The program, which will take place over four years, will explore how AI can be used for data and software engineering.
“Agentic-driven software engineering is a fast-developing sector with the potential to enable human engineers to work more efficiently by automating some tasks and allowing them to focus their skills on higher-level work,” said Dr Tim Storer of the University of Glasgow’s School of Computing Science.
“However, there has been relatively little research in industry on how integrating agentic AI into software engineering practices can be done effectively in large-scale organisations.
The program aims to assist Lloyds’ own implementation of agentic AI within its software engineering, while also granting university researchers the opportunity to study agentic AI development and transformation on a large scale.
This comes as Lloyds, which is the largest digital bank in the UK, is majorly investing in digital solutions and training its staff. The adoption of agentic AI for autonomous planning and task execution saw the bank generate £50 million in 2025, a number it expects to double in 2026.

● **TASK TO CARRY OUT**
Identify every year and length of time that the passage on the Lloyds agentic AI program mentions.

● **ENTRIES SHOWN**
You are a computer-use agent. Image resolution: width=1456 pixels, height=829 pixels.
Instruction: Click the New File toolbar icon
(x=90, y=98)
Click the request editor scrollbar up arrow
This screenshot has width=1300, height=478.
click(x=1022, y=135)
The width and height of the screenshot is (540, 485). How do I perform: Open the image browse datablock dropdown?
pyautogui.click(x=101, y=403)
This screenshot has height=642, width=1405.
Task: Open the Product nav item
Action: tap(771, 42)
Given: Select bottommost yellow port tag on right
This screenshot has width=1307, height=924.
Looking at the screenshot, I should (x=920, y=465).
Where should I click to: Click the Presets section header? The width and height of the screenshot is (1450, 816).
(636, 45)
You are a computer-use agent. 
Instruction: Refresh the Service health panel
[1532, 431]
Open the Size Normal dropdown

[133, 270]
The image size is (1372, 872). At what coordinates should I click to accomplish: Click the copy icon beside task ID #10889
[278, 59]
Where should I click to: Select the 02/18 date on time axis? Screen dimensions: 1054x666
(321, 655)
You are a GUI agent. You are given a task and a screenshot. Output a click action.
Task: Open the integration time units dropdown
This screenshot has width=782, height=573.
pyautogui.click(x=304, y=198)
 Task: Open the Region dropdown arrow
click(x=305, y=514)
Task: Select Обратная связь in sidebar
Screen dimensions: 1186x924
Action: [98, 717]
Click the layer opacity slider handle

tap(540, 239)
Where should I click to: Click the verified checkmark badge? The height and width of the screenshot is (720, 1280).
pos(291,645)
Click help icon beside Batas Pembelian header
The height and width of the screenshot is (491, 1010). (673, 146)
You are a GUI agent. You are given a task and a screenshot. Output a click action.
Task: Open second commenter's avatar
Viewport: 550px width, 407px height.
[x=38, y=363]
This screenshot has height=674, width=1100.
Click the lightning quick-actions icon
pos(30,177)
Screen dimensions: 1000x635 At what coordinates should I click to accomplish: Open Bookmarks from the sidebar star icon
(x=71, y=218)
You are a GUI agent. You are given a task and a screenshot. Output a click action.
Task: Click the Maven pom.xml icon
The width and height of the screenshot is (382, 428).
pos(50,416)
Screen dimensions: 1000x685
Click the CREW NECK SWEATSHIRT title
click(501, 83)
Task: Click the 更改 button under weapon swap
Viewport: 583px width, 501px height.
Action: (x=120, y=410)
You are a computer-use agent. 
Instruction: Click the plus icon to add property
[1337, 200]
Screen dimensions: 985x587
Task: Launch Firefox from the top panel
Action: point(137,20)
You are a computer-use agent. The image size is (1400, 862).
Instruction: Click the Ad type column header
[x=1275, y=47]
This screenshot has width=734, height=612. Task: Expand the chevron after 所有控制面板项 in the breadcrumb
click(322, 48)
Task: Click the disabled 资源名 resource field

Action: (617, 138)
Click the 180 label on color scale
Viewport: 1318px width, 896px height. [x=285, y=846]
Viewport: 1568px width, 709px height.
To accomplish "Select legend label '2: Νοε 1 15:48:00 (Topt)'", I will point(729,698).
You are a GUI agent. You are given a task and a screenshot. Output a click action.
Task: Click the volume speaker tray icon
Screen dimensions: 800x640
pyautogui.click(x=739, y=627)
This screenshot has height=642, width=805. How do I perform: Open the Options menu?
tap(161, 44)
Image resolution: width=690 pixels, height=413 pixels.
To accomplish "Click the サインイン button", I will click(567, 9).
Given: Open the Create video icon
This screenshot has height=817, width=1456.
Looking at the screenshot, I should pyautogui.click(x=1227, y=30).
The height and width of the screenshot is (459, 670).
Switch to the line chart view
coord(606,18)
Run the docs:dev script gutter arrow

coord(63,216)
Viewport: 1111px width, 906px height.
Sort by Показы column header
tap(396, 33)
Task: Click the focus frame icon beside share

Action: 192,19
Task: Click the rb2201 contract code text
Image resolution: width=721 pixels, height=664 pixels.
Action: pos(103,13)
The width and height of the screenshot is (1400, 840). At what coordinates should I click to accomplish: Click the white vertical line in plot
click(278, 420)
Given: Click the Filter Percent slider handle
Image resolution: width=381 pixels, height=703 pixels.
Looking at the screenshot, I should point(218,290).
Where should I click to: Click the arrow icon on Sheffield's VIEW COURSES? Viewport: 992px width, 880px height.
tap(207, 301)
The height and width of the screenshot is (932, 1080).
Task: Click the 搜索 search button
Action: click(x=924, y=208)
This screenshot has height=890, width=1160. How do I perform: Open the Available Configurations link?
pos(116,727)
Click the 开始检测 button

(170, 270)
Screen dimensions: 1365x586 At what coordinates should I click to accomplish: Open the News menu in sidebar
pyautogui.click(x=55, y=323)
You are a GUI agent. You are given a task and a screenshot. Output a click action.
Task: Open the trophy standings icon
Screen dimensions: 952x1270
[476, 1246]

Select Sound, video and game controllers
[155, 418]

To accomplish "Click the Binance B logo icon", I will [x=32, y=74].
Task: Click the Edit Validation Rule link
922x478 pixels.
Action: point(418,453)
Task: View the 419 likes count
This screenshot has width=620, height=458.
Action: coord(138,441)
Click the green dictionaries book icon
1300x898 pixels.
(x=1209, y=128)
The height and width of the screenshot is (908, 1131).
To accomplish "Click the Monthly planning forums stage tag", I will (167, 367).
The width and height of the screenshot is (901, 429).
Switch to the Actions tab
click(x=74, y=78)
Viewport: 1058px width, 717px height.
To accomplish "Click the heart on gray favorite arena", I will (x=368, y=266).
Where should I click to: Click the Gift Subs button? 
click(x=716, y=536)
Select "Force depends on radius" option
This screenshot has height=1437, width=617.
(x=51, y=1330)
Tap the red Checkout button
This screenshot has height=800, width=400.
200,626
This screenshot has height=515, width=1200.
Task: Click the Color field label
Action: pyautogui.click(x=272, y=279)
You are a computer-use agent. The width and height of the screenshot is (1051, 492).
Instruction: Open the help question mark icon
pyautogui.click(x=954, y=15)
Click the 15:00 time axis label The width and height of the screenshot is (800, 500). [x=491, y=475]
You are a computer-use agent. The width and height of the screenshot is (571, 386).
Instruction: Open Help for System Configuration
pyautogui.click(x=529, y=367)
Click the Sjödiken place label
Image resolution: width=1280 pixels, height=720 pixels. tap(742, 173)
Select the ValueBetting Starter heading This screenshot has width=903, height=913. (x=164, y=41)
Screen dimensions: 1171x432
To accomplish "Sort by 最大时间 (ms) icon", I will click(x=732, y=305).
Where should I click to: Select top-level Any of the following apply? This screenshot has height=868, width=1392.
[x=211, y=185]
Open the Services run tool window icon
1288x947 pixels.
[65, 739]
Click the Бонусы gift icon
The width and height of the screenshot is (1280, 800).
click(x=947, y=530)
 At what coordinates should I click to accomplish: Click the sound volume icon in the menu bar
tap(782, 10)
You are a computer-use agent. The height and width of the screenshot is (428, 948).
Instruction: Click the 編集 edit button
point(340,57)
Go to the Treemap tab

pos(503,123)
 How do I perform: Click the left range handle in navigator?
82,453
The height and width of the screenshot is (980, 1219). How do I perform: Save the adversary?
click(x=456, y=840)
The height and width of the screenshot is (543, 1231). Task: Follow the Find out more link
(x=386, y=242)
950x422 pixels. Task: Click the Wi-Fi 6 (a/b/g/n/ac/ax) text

● **REPLY**
- four years
- 2025
- 2026